LA FAMILLE DE GROS CONS
Qui ne s'est jamais trouvé à l'étroit à la plage? Pas nous à l'évidence. Le Gros Con, en revanche, ne se pose pas la question en ces termes.
Toute personne un poil attentive aux autres et à son propre confort choisit stratégiquement sa place à la plage.
Pas trop près de l'eau, car elle monte et elle redescend (puis elle remonte, etc.).
Pas trop loin non plus, sinon, autant rester chez soi.
Bien sûr, éviter les familles avec plus d'un enfant qui serait en bas âge néanmoins capable de courir (Car le gamin qui court met du sable partout, c'est systématique. Il n'est cependant pas à rentrer dans la catégorie des Gros Cons, nous y reviendrons par la suite.)
De plus, il est préférable d'éviter également les propriétaires de chiens, les jeunes, les vieilles qui discutent.
Sachant tout cela, l'emplacement choisi se révèle un espace rare et précieux dont il convient d'en préserver la stabilité.
C'est sans compter sur la famille de Gros cons, dont parmi les membres, il n'y en a pas un pour rattraper l'autre. Dès lors, ceux-la arrivant à la plage ne choisissent pas leur emplacement. Ils se posent lorsque bobonne/maman décide de se poser ce qui finit par arriver dès qu'elle approche de l'eau. Car si elle continue, elle risque de se noyer.
Par la suite, les autres membres de la troupe s'installent autour d'elle selon les lois les plus élémentaires de la gravité: pas trop près mais pas trop loin.
C'est alors que toute personne qui aime profiter de la quiétude de la plage, se réveille pour une raison étrange: le soleil a disparu!

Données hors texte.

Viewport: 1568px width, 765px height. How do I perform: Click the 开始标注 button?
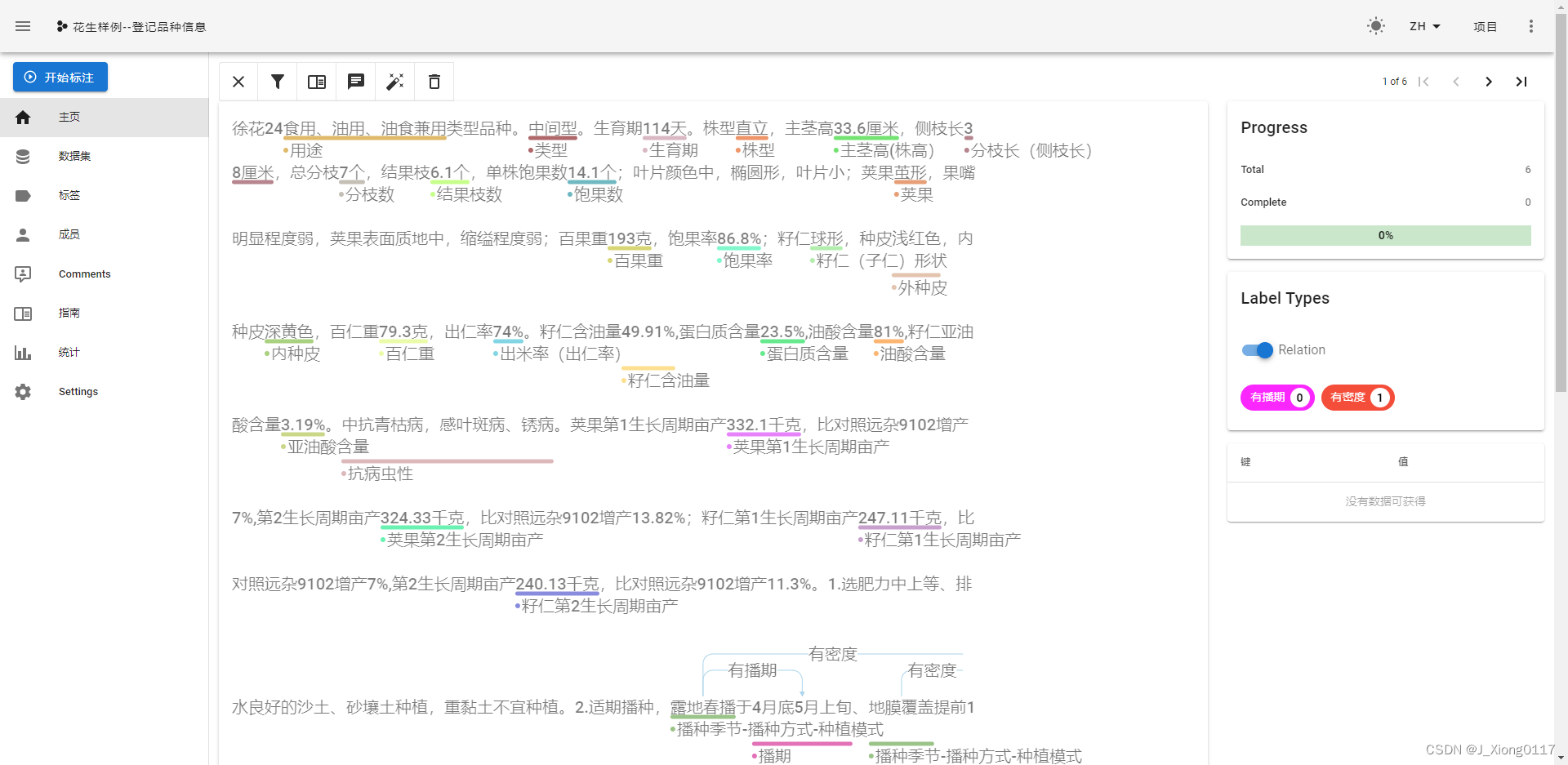[x=60, y=76]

L'explication est là aussi très simple. Les membres de la famille de Gros cons sont en train d'étendre leur serviette. Or ils sont tellement près de vous, que quand ils sont debout, ils vous masquent le soleil. Ce bel exploit est à rapprocher de l'emplacement choisi pour poser la serviette: à 25 centimètres de la votre. Une distance suffisante pour transporter du sable par voie aérienne sans gros efforts, d'un point TES PUTAIN DE PIEDS à un point MA SERVIETTE.
Vient alors le moment de puiser dans ses ressources pour tenter une approche.
Debout, dominant la famille désormais assise, de tout mon corps et mon étonnement, je tente un subtil: "Si vous voulez, on peut se mettre côte à côte tant qu'à faire!".
Trop subtil, pas assez, je vivrai éternellement avec ce doute, car bobonne/maman m'a répondu un terrible "On préfère être près de l'eau".
Totalement abasourdi, épuisé, les mots m'ont manqué. A t-elle compris le second degré? Si oui, pourquoi une telle réponse?
Bobonne/maman a t'elle une répartie si aisée qu'elle même a usé de second degré pour me faire ravaler ma question?
Mais la solution la plus simple est pour moi la meilleure. Un Gros Con ne peut pas aisément comprendre une remarque aussi subtile. Dés lors, toute une famille ne le peut pas.
Au final, l'un des gamins a voulu se barrer, car "ça sert à rien de rester là sans rien faire, autant rester dans le jardin". Amen.